American rapper (born 1971)

Danyel Robinson (born September 14, 1971), better known by his stage name Dru Down, is an American rapper and actor from Oakland, California. He is currently a member of The Regime, a collective of rappers that includes Yukmouth, Tech N9ne, Messy Marv, BG Bulletwound, Dorasel, Grant Rice, and Tha Realest.

==Early life==
Danyel Robinson grew up in East Oakland, California, raised by his grandmother and step-father after having lost his mother at the age of three. In his early teens, Robinson discovered from his grandmother that his biological father was bassist and singer Bootsy Collins, Collins having met his mother at a show.
==Music career==

=== Game and "Pimp of the Year" ===
Robinson began developing an interest in rap music in the late 1980s, and eventually began recording his own songs as Dru Down, releasing his debut album Fools from the Streets in 1993 to moderate success in the Bay Area. The local success of his album led to him being signed to Relativity Records, a Sony Music imprint to release his second album Explicit Game in 1994. The album spawned Dru Down's most successful single to date, "Pimp of the Year", which peaked at number 65 on the Billboard Hot 100. The single stayed on Billboard for 24 weeks.

=== 1996–2009: Can You Feel Me, acting and Pimpin' Phernelia ===
Dru Down's third album, Can You Feel Me, was released in 1996, and spawned a single of the same name that was a minor but commercial hit. It also featured Dru Down's first collaboration with his father, Bootsy Collins, which was followed by a guest appearance on Collins' album Fresh Outta 'P' University. One of the album's songs, Mista Busta addresses Dru Down's then-ongoing feud with fellow Bay Area rapper Too Short, and serves as a diss track towards Too Short. The album peaked at #54 on the Billboard 200, and was critically praised, receiving a 4/5 star rating from Allmusic. That same year, Dru Down began his acting career, appearing in the movie Original Gangstas as Kayo. He also appeared on the 2Pac song "All About You" from 2Pac's fourth studio album All Eyez on Me, where he performs the intro.

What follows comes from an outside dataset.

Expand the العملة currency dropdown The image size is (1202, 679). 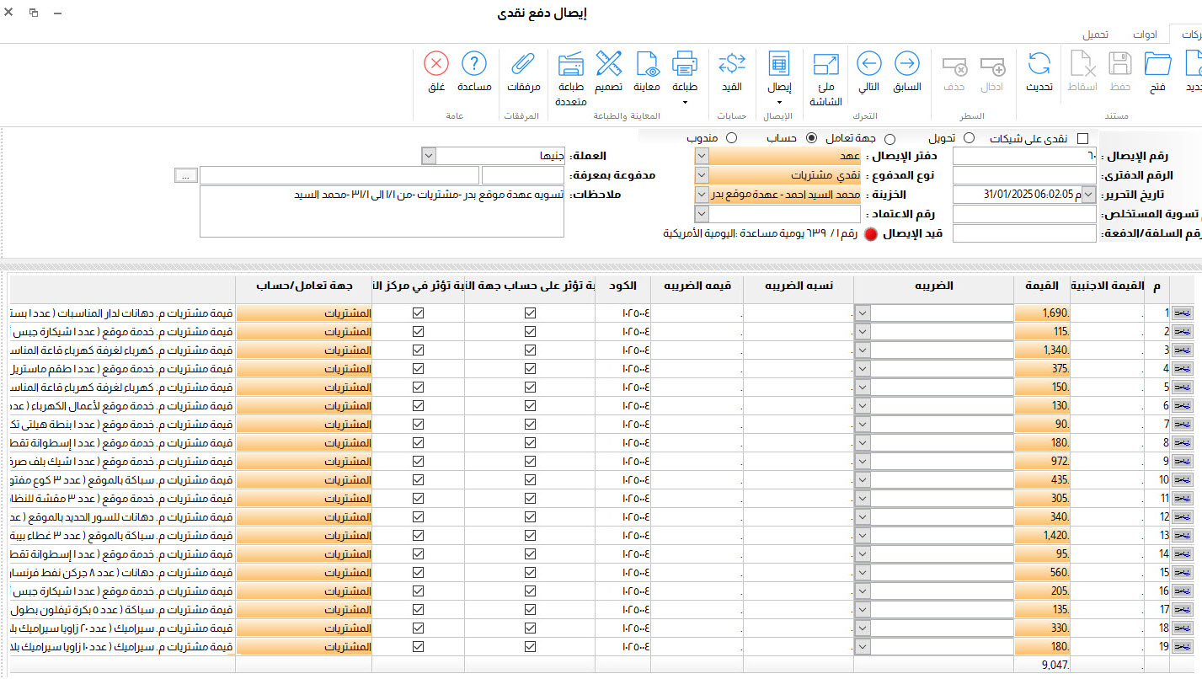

In 2001, he signed with Ruthless Records, but did not release any albums, instead releasing his fourth and fifth studio albums through American Recordings and C-Note Records, respectively.

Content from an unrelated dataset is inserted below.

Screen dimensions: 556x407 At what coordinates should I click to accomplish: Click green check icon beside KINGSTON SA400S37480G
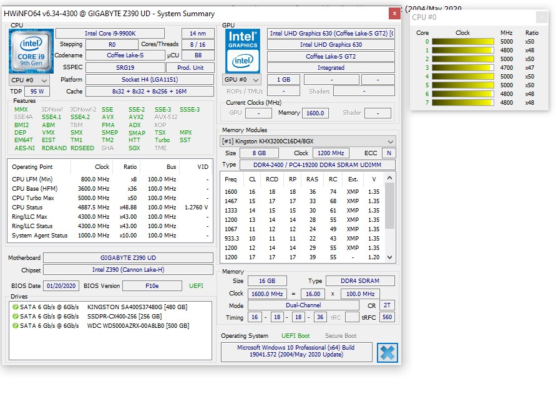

=== 2010–present: Chronicles of a Pimp and The Regime ===
Currently, Dru Down is signed to rapper Yukmouth's Smoke-A-Lot Records and owns his own record label, Pimp On Records, where he released his 2010 album Chronicles of a Pimp. He also serves as a member of the hip-hop collective The Regime, a group led by Yukmouth. The group released their debut album, Dragon Gang in 2013.

==Legal issues==
In 2013, Dru Down was sentenced to three years in the Santa Rita jail for driving under the influence and evading police, a violation of his probation for a prior driving offence. He was featured on an episode of Lockup on MSNBC.

==Discography==

===Studio albums===
- Fools From The Streets (1993)
- Explicit Game (1994)
- Can You Feel Me (1996)
- Pimpin' Phernelia (2001)
- Gangsta Pimpin' (2002)
- Chronicles Of A Pimp (2010)
- GP No PC Lock Up (2018)
- Welcome 2 Dru’s World (2019)
- Livin’ Legend (God Willin’): Part 1 (2020)
- Livin’ Legend (God Willin’): Part 2 (2021)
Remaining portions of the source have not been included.